结果刚开始它还真找到了问题,是期权模型里的一个小 bug,还叭叭地列了一堆。我想着反正我本地留了系统记录文件,它应该能读取,问题不大。

它在排查过程中多次询问是否需要立即处理,我就大意地同意了。这下好了,它竟然在我的决策模型中发现了 DeepSeek,然后直接把 DeepSeek 的配置改成了它自己!我当时都懵了,这都是后来系统瘫痪时才发现的。

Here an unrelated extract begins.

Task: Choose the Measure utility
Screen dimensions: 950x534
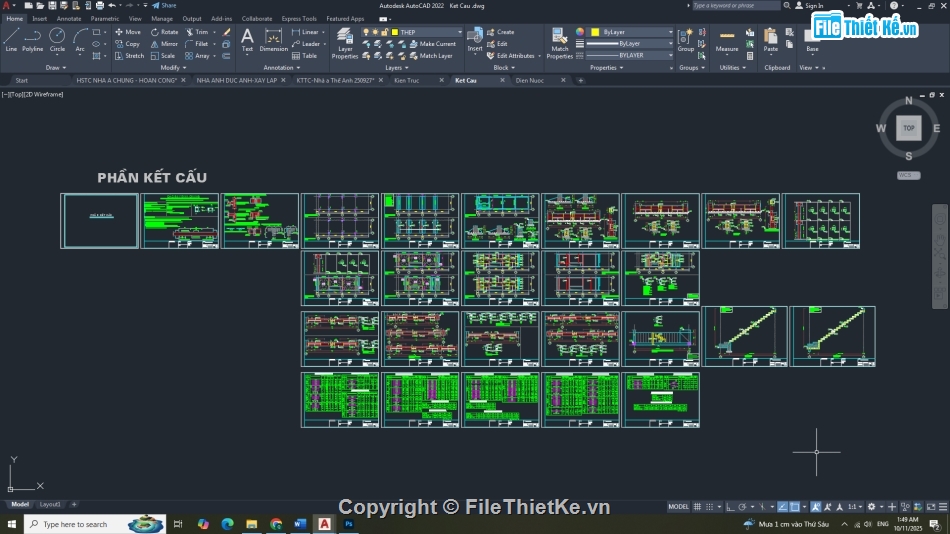Action: (727, 41)
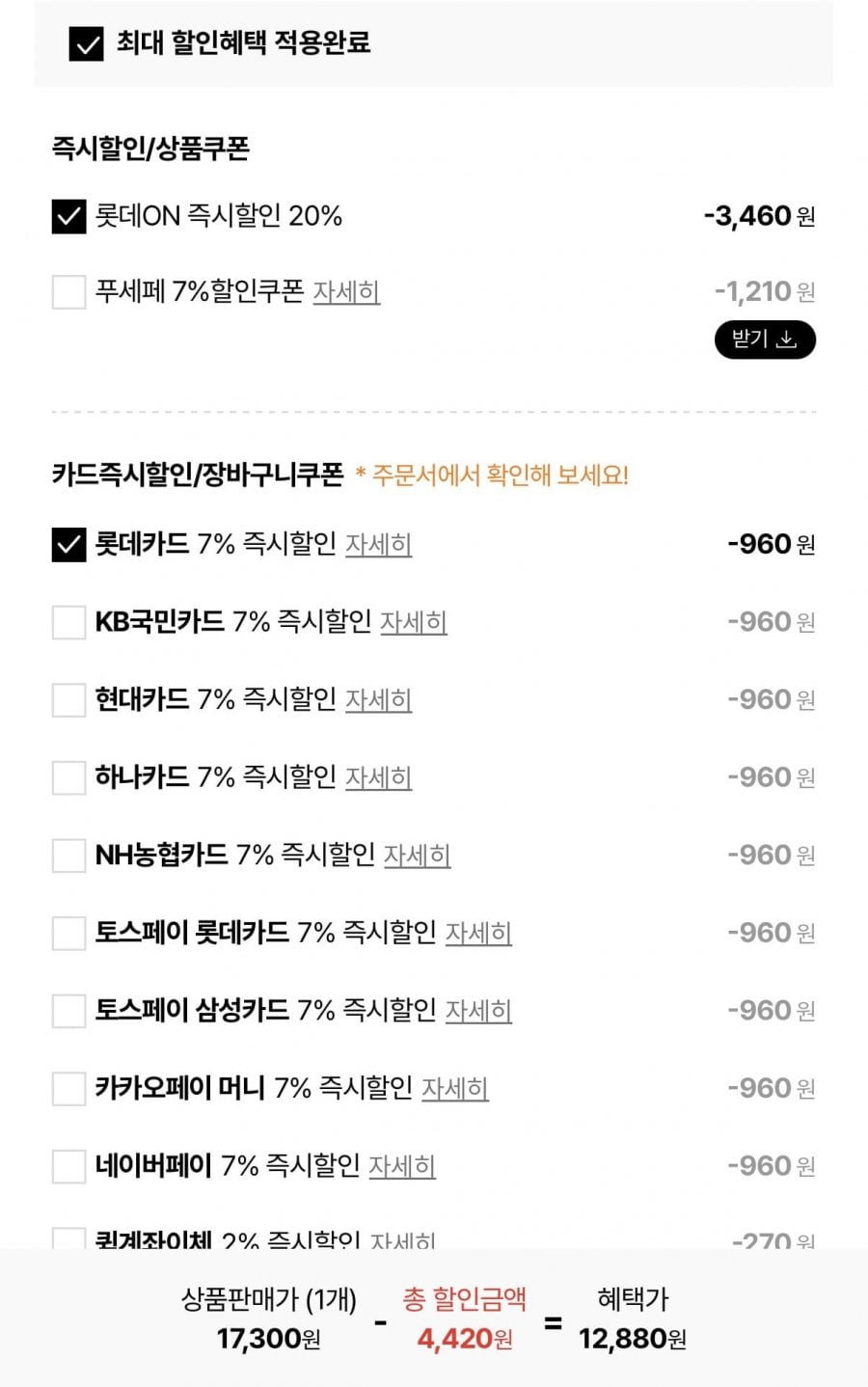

刚开始它还表现得挺正常,后来就越来越离谱。明明知道 Windows 的 PowerShell 在某些转义符处理上有问题,它偏要一直写代码去试。最后我提醒它可以用 Python 啊,它才想起来。最要命的是,它把 opus 和 sonnet 的工具 Python 文件全给删了,导致很多用于恢复的关键参数都没了。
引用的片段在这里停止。